The work that members of the NewHope Baptist Church undertake is but one example of the tremendous community engagement in the electorate of Deakin. I am excited by the many programs and activities that are run that seek to nurture, encourage and develop opportunities for women, providing a vehicle for them to develop their strengths and, in so doing, building a stronger community.
I am reminded of a meeting that Ms Julie Bishop MP, Michael and I had with the President of the Melbourne East Netball Association, MENA, Kylie Spears, and with John Ampt, the Vice-President of the Victorian Churches Netball Association, known as the Ariels, at the HE Parker Reserve in Heathmont. MENA has over 1,600 netball players and a parent group of over 3,000. The Ariels have more than 250 member families. Kylie, John and their committees are all volunteers who coordinate impressive associations and provide a terrific service for young women in the area to get involved in a sport and be part of a broader community. The time, effort and commitment that goes into organising such groups is impressive, and the convenors deserve public applause.
Another group, which caters for a different demographic, is Chicks with Sticks, coordinated by Angela Leung and based at the Urbanlife church in Ringwood.
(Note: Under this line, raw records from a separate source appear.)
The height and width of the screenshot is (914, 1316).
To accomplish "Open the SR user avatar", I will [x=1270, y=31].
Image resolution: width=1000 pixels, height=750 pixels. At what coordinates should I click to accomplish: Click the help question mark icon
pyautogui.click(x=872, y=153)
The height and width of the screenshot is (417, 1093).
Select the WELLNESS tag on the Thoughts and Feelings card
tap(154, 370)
Given the prominence that knitting has been given today, I thought it appropriate to recognise the volunteering they do for distribution in the Maroondah area. The group meets every Wednesday to share friendship and companionship whilst knitting scarves, beanies, rugs, baby clothes and other items, which are highly sought after, particularly by local migrant services. At the invitation of the pastor, Anthea Smits, Michael Sukkar has formed a strong bond with this Christian based group, singing their praises at every opportunity. It is such groups that ensure that the spirit and strength of the local community remain strong, bringing people together whilst supporting those who need it. The Urbanlife church operates a sensational program, helping the unemployed to learn skills that aid them in getting into the workforce. While they receive small grants, they are largely self-funded and deserve government support. Their programs are all about breaking the poverty cycle and giving people a hand up so that they can take responsibility for their own lives, a sentiment that I strongly applaud.
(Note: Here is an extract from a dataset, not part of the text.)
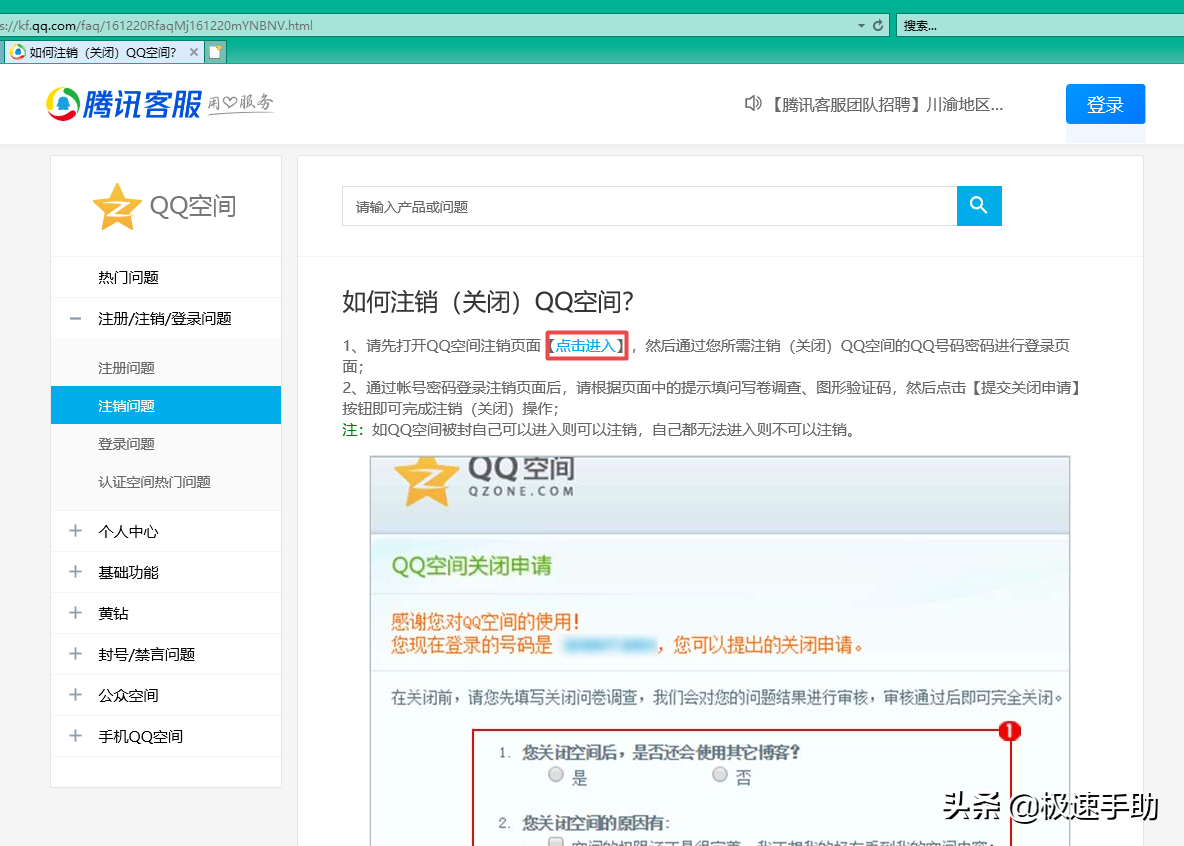Select the 是 radio button in question one
Image resolution: width=1184 pixels, height=846 pixels.
click(x=557, y=774)
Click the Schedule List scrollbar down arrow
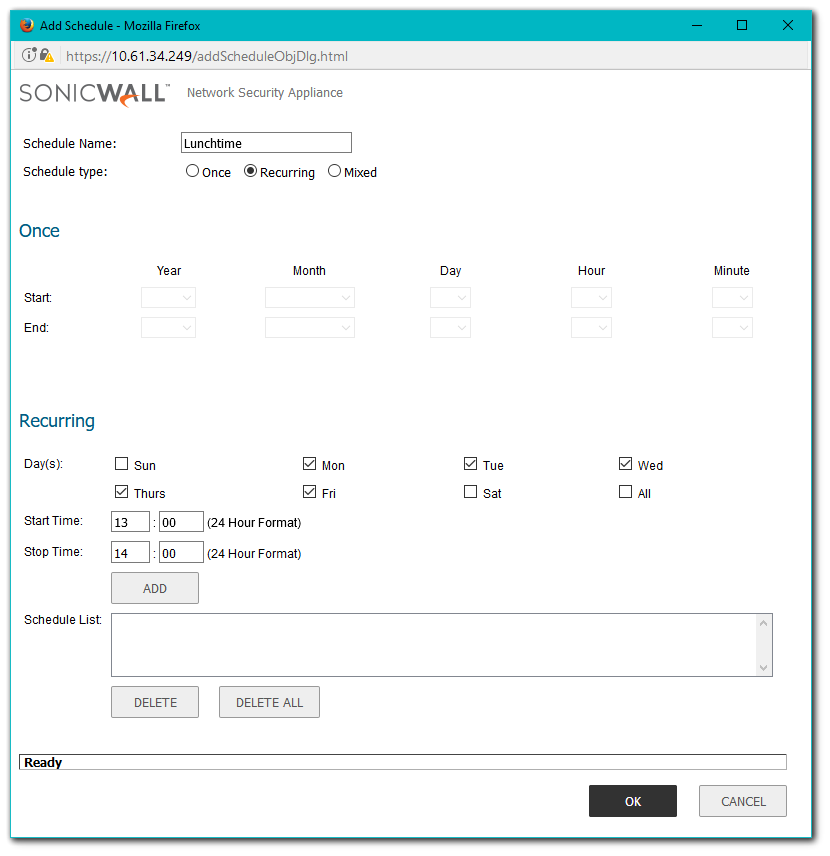Image resolution: width=830 pixels, height=856 pixels. [x=764, y=667]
The admiration I have for such selfless volunteers has no limit. They provide an enormous service not only to the local community but also to the greater economic good of all. By helping individuals to reach their potential, they provide an enormous good. This is a sentiment shared by Michael Sukkar, the Liberal candidate in Deakin, and is a value that is held deeply within his DNA. It is a quality that is prized and, should he be given the honour to represent the people of Deakin, it will hold him in good stead. Government should be about respecting the obligation to serve all. I have absolutely no doubt that, should he be given the opportunity, he will not disappoint.